V.S. Naipaul
British-Trinidadian · 1932 to 2018
Born Vidiadhar Surajprasad Naipaul on August 17, 1932, in the sugar plantation town of Chaguanas, Trinidad, the second child and first son of a Brahmin family whose grandfathers had come from India as indentured labourers, he was raised in the bookish atmosphere of his father Seepersad, a Trinidad Guardian reporter whose own short stories shaped his son's calling. The family moved to Port of Spain when he was seven. He attended Queen's Royal College and at seventeen won a government scholarship that took him to University College, Oxford, in 1950, where he read English and met Patricia Hale, who became his first wife. He suffered something close to a nervous breakdown at Oxford and only slowly began to publish. The Mystic Masseur (1957), Miguel Street (1959), and A House for Mr Biswas (1961), the great novel based on his father's life, established him. He travelled obsessively, producing non-fiction studies of the post-colonial world that often inflamed their subjects, among them The Middle Passage (1962) on the Caribbean, An Area of Darkness (1964) on India, and Among the Believers (1981) on the Islamic world. In a Free State won the Booker Prize in 1971. A Bend in the River (1979) and The Enigma of Arrival (1987), set in his cottage on Sir Stephen Tennant's Wiltshire estate, are widely thought his finest works.
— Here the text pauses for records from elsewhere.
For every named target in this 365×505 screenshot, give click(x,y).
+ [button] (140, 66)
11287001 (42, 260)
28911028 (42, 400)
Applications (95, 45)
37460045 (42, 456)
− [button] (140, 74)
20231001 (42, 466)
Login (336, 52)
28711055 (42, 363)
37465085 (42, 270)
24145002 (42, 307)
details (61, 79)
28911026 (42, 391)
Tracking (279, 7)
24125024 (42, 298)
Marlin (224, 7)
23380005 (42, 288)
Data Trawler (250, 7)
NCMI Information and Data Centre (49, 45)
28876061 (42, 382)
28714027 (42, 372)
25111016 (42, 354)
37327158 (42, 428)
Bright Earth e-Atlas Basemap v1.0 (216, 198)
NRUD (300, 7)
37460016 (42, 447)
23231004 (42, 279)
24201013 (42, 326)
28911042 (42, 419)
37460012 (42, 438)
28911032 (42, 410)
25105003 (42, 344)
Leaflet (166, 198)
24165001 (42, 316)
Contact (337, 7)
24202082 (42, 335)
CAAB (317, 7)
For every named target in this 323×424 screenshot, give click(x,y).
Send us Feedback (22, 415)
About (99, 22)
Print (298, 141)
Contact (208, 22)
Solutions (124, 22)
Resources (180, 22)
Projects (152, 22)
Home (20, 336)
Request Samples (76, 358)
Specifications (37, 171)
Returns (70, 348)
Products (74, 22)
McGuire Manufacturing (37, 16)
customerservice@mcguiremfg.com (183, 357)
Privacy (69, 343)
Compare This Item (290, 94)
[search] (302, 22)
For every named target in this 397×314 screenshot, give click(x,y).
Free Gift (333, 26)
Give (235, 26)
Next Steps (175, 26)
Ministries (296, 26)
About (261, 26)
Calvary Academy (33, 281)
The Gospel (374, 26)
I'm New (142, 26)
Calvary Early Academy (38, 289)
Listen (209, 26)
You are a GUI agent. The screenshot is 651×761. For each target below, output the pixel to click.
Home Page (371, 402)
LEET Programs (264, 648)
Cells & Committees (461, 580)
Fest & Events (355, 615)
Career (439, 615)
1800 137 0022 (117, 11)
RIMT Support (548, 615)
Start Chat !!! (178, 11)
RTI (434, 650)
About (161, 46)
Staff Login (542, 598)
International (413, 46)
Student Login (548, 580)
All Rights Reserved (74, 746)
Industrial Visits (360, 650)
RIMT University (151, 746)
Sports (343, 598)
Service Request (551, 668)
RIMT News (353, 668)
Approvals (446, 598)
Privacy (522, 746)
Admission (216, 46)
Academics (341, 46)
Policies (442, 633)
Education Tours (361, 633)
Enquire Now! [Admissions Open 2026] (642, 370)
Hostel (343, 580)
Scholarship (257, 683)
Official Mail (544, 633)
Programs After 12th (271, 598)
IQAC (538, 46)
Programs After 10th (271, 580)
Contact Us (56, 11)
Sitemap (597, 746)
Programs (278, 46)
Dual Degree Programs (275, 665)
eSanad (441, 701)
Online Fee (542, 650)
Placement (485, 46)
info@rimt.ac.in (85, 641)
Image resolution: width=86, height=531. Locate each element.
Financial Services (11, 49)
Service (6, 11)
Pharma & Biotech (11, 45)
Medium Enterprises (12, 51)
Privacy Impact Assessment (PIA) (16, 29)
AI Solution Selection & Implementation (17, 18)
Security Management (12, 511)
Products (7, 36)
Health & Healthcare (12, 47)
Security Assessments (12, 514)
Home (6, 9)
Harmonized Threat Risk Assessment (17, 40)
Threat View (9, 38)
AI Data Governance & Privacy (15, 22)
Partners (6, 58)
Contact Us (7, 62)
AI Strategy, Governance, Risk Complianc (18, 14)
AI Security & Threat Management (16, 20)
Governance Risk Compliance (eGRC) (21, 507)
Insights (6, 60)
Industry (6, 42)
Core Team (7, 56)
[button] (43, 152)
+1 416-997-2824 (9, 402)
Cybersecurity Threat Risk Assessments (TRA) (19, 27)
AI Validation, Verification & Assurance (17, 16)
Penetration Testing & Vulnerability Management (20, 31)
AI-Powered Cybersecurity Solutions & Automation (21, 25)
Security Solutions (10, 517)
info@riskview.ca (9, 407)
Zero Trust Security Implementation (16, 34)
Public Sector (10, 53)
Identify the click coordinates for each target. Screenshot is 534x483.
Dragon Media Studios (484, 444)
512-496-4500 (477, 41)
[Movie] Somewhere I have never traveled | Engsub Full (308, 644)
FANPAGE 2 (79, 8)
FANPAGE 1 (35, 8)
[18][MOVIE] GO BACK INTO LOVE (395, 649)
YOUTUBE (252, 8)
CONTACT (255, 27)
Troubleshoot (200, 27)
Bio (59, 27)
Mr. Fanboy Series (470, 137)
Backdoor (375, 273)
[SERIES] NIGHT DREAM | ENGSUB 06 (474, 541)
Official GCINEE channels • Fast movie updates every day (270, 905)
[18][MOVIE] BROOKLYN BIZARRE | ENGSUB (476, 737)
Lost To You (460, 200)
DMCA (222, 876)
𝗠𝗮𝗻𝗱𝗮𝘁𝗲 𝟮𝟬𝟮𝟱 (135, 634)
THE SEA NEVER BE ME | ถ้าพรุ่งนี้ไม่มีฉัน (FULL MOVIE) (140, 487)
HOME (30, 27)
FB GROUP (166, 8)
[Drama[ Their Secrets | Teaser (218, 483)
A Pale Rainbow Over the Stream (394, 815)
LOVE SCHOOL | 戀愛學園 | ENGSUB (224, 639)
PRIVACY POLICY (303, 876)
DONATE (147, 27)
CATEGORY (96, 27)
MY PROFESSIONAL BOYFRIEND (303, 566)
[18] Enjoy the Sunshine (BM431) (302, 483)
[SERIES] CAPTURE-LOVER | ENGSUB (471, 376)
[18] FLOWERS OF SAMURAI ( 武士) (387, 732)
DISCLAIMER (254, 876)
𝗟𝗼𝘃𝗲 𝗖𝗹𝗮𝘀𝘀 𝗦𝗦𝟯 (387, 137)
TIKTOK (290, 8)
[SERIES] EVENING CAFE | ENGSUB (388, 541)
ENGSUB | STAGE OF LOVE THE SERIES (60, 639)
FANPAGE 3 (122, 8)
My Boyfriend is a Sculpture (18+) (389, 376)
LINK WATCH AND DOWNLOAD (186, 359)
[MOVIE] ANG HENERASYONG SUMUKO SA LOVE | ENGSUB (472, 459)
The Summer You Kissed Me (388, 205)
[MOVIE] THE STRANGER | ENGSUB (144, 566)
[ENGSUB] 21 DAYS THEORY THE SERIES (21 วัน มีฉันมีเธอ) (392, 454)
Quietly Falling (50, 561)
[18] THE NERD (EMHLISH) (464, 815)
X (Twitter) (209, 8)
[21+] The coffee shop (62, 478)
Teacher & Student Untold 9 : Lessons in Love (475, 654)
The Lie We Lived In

He was knighted in 1990 and given the Nobel Prize in Literature in 2001, the academy citing his "scrutiny of suppressed histories." His views on women, Islam, and Africa drew lasting controversy, and Paul Theroux's memoir Sir Vidia's Shadow chronicled their thirty-year friendship's collapse. He died on August 11, 2018, at his London home, six days before his eighty-sixth birthday.